Ces sculptures s’inspirent de l’idée d’un ange, tel que représenté dans les histoires et les récits religieux, la littérature et l’histoire de l’art. Conçus pendant le premier confinement, ces archanges protègent-ils contre une existence solitaire et, plus encore, d’une mort solitaire ? Selon De Bruyckere, un ange — avec ses ailes chaudes et sombres — offre un abri, un refuge contre la mort et la peur. Elle a commencé à travailler sur ces œuvres après qu’un journal belge lui ait demandé quelle œuvre d’art elle aimerait avoir avec elle en quarantaine. Elle a choisi Cristo
Morto sorretto da un angelo
de Giorgione. « Soudain, je ne vois plus le Christ dans ce corps mort. Je vois surtout l’ange, tenant le cadavre avec des mains bien trop petites et frêles », a-t-elle déclaré au journal. « L’ange est un archétype. Il est si archaïque, et pourtant il pénètre nos vies personnelles ».La fascination de De Bruyckere pour le thème de l’ange l’a incitée à commencer à travailler dans son atelier de Gand, à l’automne 2020, plusieurs figures d’anges en pied, intitulées Arcangelo.
Les figures sont constituées de plusieurs couches de cire peintes, créant de la profondeur dans la couleur de la peau. Les capes drapées sont moulées en cire à partir de peaux. Des touffes de fourrure sont encore visibles, ce qui pourrait évoquer des plumes. Les moulages de peaux sont drapés en soulignant clairement la tête et les épaules, avec des protubérances qui renforcent l’impression d’ailes.
Par leur forme hybride, qui mêle la figuration humaine et les peaux d’animaux, ces archanges ont un air étrange et mystérieux qui semble englober à la fois le malheur et l’allégresse. (extrait du livret de visite de l’exposition « Engelenkeel » au Bonnefanten Museum de Maastricht en 2021)

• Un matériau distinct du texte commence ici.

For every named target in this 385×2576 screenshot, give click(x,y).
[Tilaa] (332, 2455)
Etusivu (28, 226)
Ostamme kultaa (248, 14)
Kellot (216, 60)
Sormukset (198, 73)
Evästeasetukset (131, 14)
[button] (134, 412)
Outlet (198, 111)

Ses « femmes-couvertures » colorées des années 1990 ont laissé place à de sombres esprits anthropomorphes couverts de lourdes peaux grises. Sur la pointe des pieds, ils semblent en suspension, entre envol et atterrissage…

Pioenen et It Almost Seemed a Lily

Cet ensemble est complété par des sculptures murales de grand format (séries Pioenen et It Almost Seemed a Lily).

Le titre lt Almost Seemed a Lily fait référence à un passage des Métamorphoses d’Ovide où Apollon décrit le cadavre de Hyacinthe comme un lys à la tige brisée. De son sang naît une fleur qui porte son nom. Cette histoire a incité De Bruyckere à réaliser d’imposantes sculptures murales sur lesquelles on peut distinguer les formes élémentaires d’un lys. Ces œuvres, où se combinent des couvertures vieillies, des morceaux de papiers peints anciens, de représentations biomorphiques en cire, sont encadrées par des planches en chêne du 18e siècle provenant des planchers de sa propre maison. « L’ensemble reprend les motifs récurrents de De Bruyckere — la reconstruction de l’arbre déraciné, de l’animal mort, de la peau écorchée et de l’os dissocié comme incarnation d’un corps martyr sacrifié. Chacune des œuvres exposées apparaît comme une plaie ouverte, à la fois saignante et figée, comme une rupture dans l’écran supposé sans couture de la réalité, et comme une intervention infectée dans l’espace, qui transforme ce dernier en une substance physique en voie de décomposition ». (Ory Dessau à propos de l’exposition « It almost seemed a lily » de Berlinde De Bruyckere au musée Hof van Busleyden de Malines en 2018-2019)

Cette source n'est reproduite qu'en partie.